> **Data to use**:
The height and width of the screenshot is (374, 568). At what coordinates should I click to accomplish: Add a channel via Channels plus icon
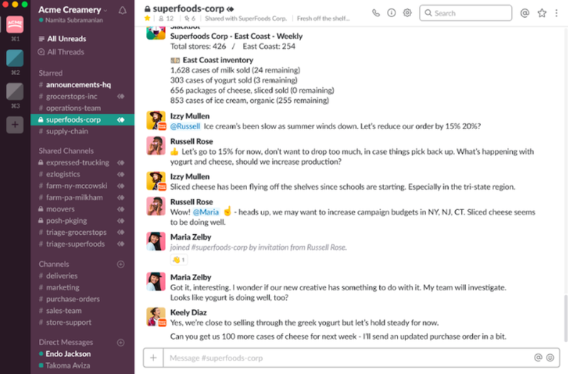coord(121,264)
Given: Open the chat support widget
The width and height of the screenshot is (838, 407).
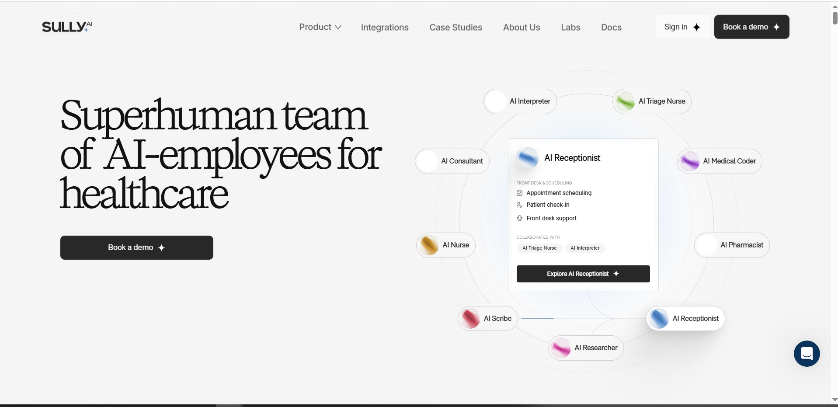Looking at the screenshot, I should (807, 353).
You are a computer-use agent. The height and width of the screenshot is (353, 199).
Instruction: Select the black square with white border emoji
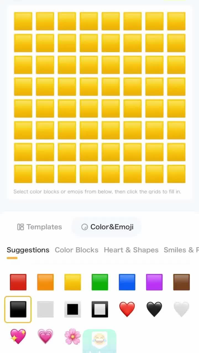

> **Exercise**: Every entry above should be restated word for word, with the images left out.

> **Answer to this task**:
The height and width of the screenshot is (374, 568). At what coordinates should I click to accomplish: Add a channel via Channels plus icon
coord(121,264)
Given: Open the chat support widget
The width and height of the screenshot is (838, 407).
Looking at the screenshot, I should (807, 353).
You are a computer-use agent. The height and width of the screenshot is (353, 199).
Instruction: Select the black square with white border emoji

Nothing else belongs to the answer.